(Exercise description)
Each line with the string "agent" is to be copied from the records below.

(Data listing)
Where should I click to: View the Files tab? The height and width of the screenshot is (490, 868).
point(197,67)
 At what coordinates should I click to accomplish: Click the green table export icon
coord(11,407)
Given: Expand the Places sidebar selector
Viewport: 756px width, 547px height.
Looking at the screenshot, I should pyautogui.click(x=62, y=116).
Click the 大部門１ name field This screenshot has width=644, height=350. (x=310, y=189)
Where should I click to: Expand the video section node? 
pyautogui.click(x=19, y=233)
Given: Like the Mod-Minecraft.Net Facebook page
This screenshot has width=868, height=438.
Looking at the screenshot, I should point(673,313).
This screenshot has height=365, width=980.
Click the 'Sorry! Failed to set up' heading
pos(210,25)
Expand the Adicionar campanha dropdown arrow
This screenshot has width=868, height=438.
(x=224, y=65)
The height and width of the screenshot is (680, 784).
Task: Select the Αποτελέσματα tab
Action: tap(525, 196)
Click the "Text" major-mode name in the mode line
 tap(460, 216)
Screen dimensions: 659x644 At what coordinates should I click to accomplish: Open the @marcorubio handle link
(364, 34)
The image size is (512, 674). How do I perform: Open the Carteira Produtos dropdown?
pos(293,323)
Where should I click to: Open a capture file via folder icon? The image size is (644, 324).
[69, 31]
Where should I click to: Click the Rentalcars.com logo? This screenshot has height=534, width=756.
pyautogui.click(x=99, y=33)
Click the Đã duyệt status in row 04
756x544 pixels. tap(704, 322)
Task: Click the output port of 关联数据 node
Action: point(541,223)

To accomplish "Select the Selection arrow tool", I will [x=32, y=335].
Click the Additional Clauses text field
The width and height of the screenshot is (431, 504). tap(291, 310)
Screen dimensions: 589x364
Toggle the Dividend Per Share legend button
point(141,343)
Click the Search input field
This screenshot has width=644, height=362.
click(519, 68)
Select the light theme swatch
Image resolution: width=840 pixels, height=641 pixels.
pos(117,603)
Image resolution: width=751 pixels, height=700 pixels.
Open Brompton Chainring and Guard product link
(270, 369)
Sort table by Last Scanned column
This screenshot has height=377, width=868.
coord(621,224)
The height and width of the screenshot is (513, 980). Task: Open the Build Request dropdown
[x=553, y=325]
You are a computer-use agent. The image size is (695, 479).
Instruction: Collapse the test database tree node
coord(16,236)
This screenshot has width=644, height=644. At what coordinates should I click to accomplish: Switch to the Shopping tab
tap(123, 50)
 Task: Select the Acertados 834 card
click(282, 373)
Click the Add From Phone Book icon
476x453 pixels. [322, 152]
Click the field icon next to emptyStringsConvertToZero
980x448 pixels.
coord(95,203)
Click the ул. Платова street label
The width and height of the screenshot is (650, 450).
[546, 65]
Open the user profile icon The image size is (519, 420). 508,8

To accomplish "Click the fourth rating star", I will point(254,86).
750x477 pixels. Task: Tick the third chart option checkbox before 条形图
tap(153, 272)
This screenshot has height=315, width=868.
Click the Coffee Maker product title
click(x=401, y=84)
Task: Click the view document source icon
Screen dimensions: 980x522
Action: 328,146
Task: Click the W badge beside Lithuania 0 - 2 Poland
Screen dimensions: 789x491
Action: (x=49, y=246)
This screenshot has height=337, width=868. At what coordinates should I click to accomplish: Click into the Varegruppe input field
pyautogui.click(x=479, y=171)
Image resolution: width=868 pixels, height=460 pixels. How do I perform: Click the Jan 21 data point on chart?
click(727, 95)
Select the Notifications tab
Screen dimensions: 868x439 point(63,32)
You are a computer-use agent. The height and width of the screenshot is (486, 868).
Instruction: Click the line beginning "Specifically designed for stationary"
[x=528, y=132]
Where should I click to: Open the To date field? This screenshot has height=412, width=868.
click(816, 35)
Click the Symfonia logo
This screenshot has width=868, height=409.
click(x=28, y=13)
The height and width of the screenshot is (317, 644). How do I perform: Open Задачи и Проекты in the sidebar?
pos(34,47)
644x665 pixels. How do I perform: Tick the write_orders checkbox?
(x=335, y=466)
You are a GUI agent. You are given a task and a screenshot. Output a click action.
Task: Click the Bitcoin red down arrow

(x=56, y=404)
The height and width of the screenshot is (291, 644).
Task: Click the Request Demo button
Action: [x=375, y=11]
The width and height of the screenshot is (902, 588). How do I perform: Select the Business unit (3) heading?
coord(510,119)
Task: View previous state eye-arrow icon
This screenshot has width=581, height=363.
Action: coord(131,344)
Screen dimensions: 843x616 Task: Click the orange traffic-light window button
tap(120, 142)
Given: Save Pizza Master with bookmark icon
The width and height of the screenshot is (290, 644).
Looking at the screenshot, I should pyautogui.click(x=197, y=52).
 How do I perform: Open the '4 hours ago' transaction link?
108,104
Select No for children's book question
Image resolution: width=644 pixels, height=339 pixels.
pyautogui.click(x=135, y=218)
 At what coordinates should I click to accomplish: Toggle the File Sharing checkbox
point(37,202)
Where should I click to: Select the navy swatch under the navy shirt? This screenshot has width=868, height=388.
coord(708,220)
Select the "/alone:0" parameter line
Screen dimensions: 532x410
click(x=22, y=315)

(Response)
You are a computer-use agent. The image size is (695, 479).
You are a computer-use agent. The height and width of the screenshot is (486, 868).
You are a GUI agent. You are given a task and a screenshot. Output a click action.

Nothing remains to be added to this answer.